Items from a dataset:
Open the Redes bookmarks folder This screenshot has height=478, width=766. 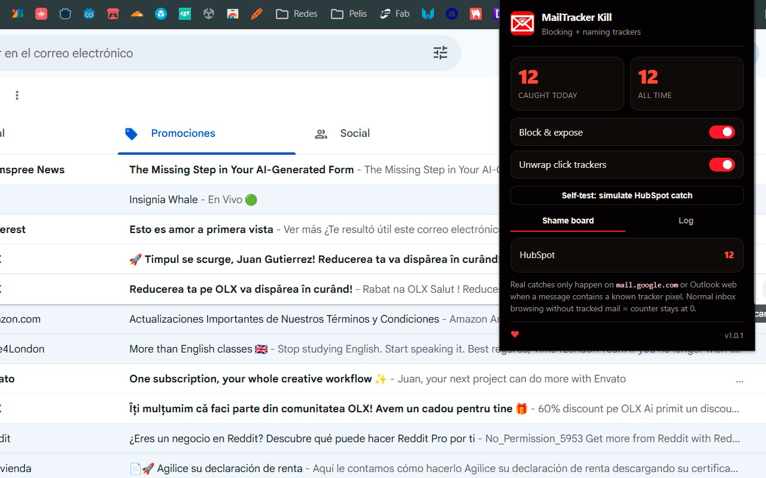(297, 13)
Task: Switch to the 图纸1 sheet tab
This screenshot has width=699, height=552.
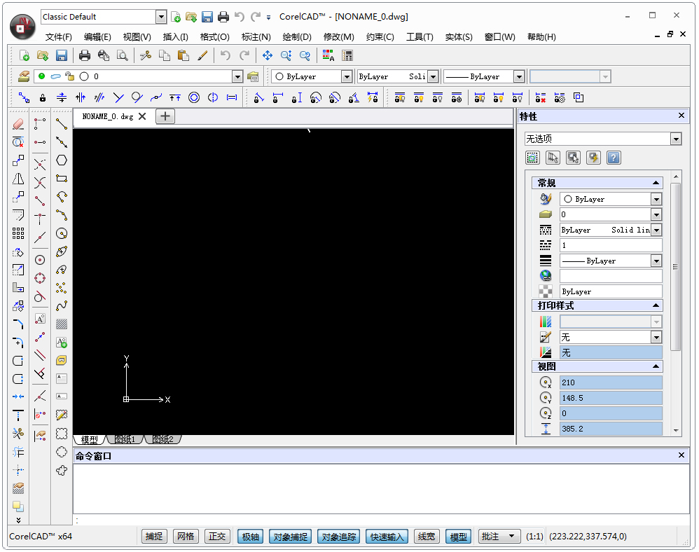Action: tap(125, 440)
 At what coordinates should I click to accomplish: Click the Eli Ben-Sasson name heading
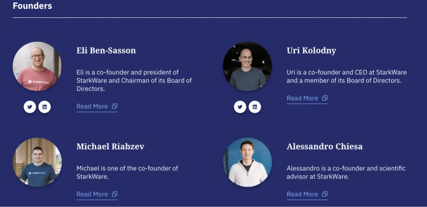pyautogui.click(x=106, y=50)
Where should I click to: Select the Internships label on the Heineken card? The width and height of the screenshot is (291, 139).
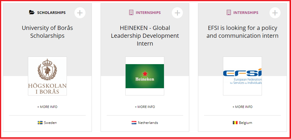tap(148, 13)
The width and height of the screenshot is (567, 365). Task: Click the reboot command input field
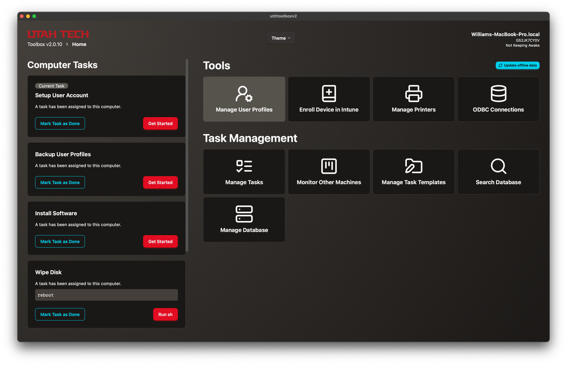106,295

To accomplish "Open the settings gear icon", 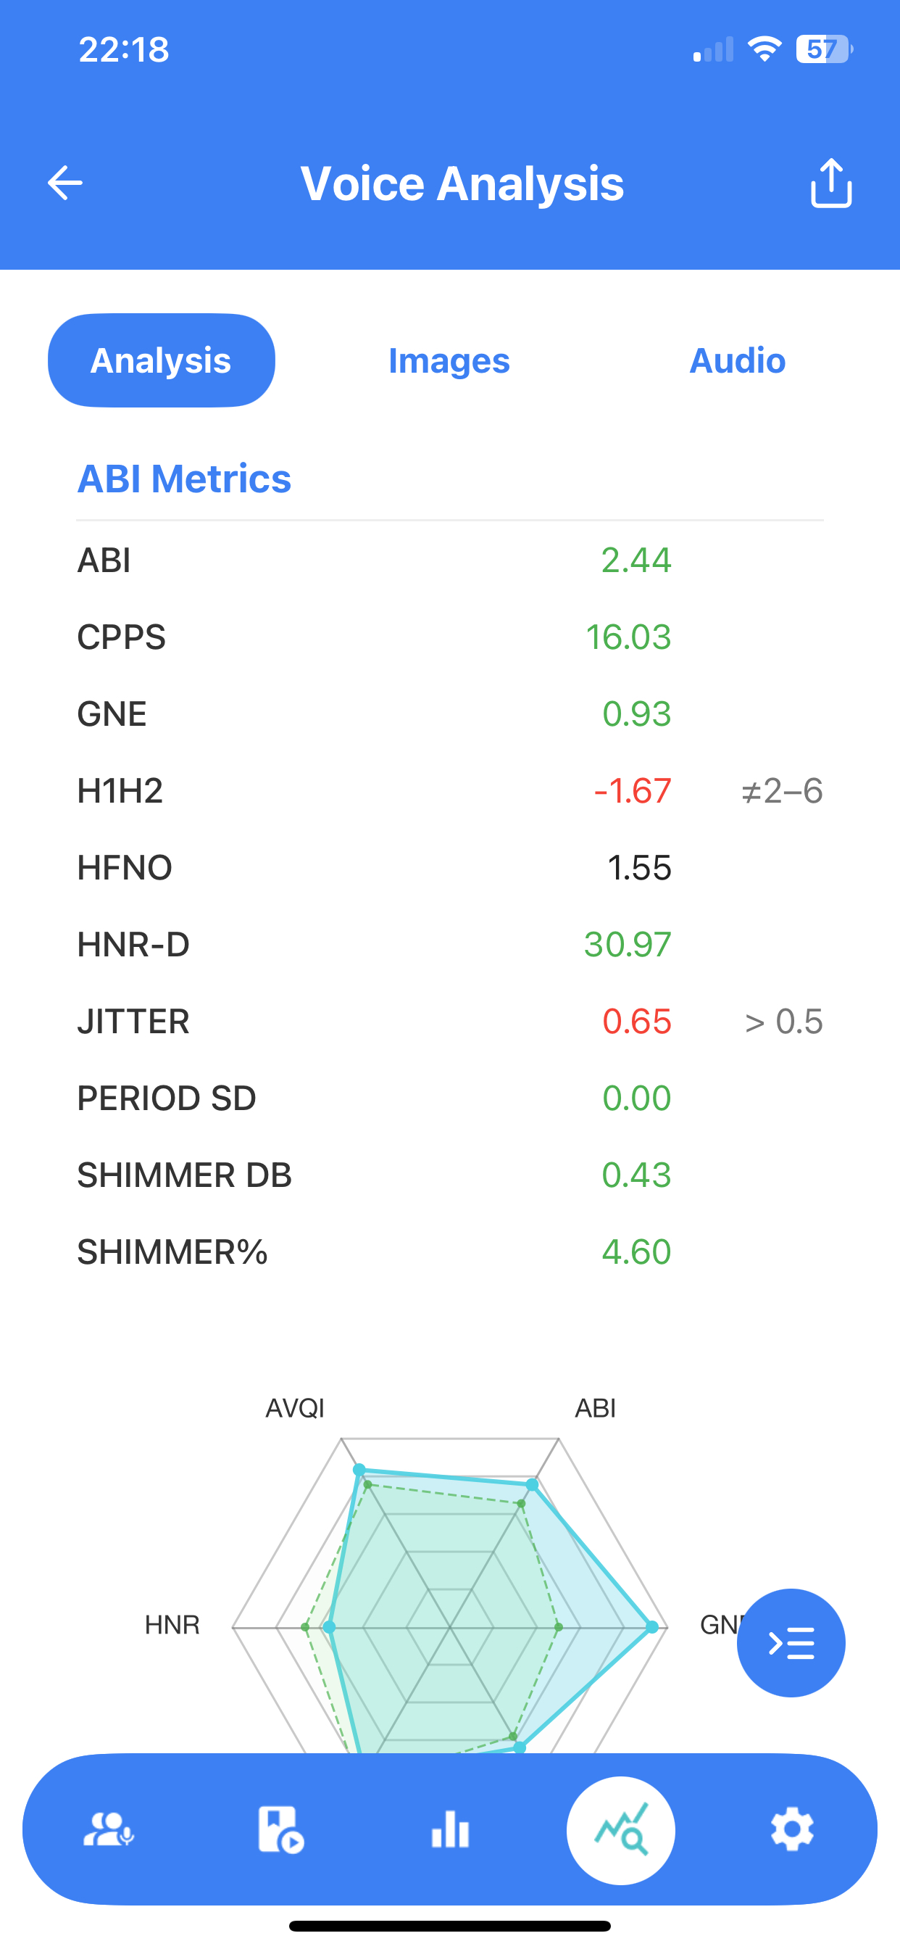I will click(x=792, y=1830).
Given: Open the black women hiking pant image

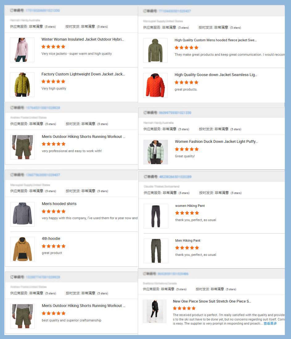Looking at the screenshot, I should point(156,216).
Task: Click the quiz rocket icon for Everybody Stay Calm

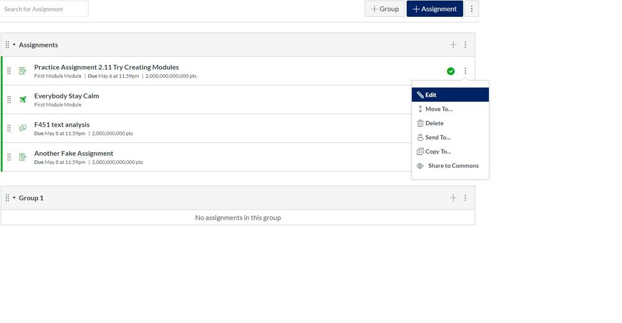Action: click(23, 100)
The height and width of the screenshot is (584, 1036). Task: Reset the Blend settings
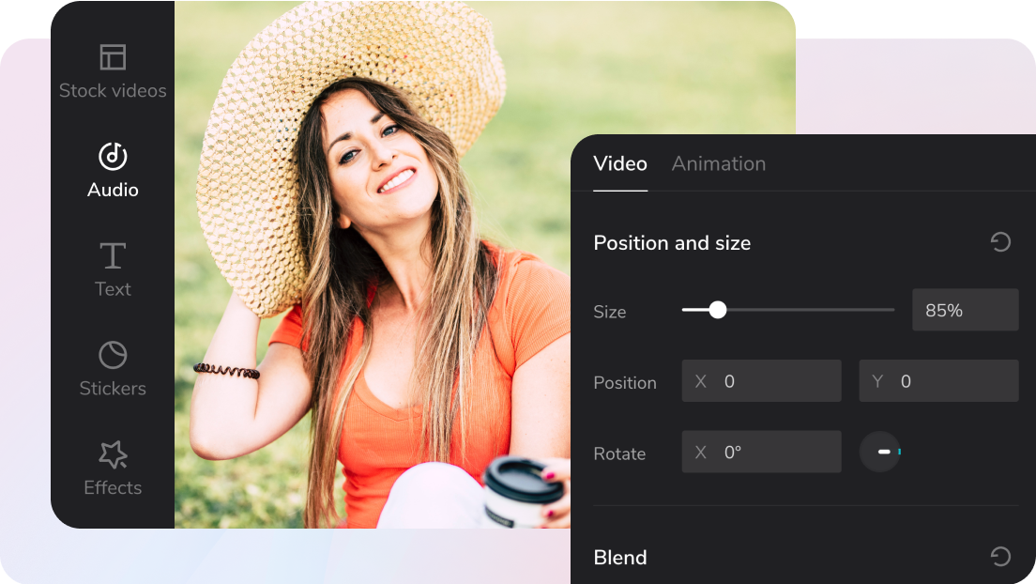(x=1001, y=556)
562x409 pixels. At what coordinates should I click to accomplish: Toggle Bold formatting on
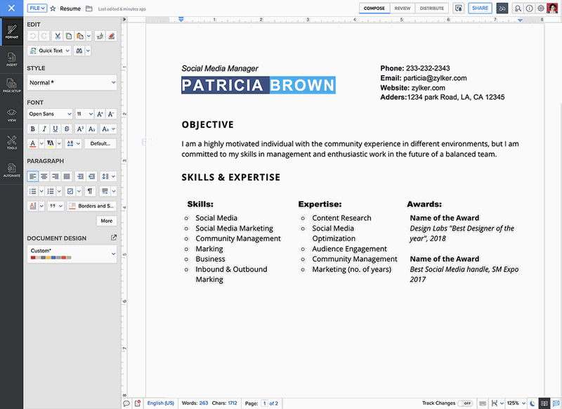pos(33,129)
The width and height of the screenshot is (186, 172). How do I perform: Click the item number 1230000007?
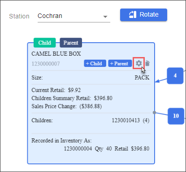click(x=46, y=64)
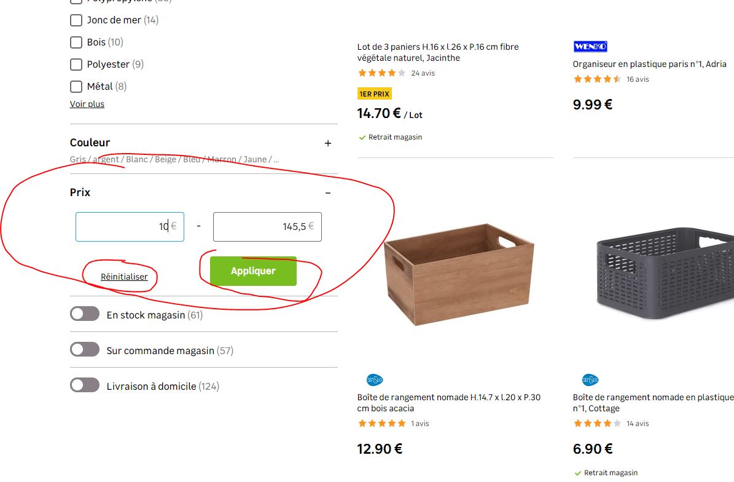
Task: Click star rating of Cottage plastic box
Action: click(597, 424)
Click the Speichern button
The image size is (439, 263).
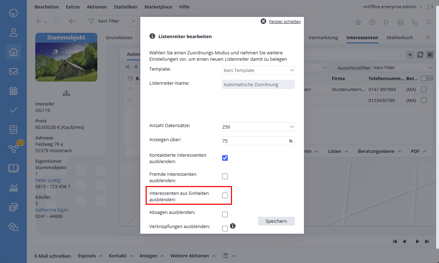[276, 221]
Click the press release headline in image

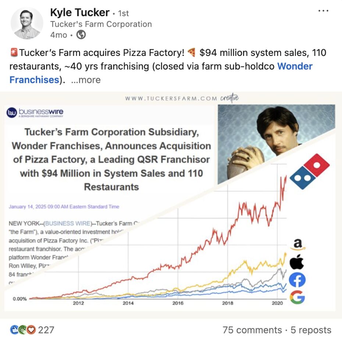click(111, 159)
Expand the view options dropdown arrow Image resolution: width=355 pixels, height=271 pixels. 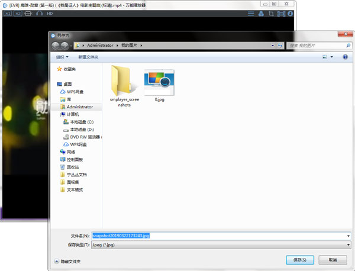[x=333, y=57]
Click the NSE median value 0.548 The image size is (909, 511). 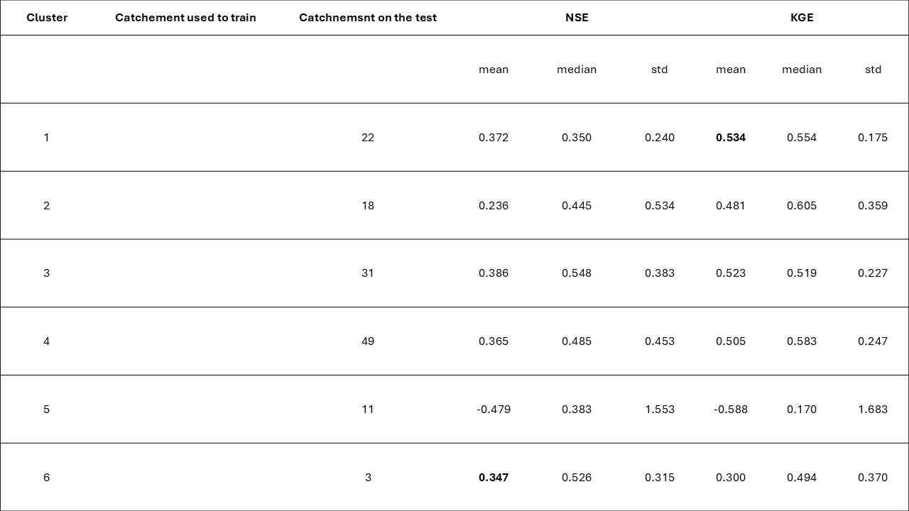577,273
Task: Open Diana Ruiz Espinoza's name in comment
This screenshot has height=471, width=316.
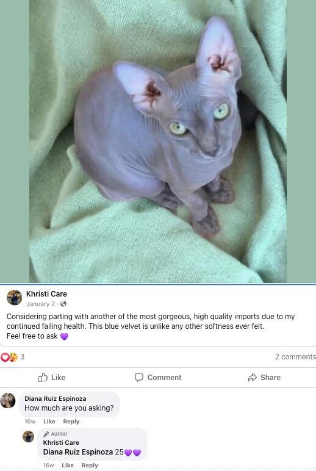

What you are asked to do ::
The answer must consist solely of the lines from the one with "Task: Open Diana" through the final line of the data, each reproduced exactly and with pictures omitted.

Output below ::
Task: Open Diana Ruiz Espinoza's name in comment
This screenshot has height=471, width=316.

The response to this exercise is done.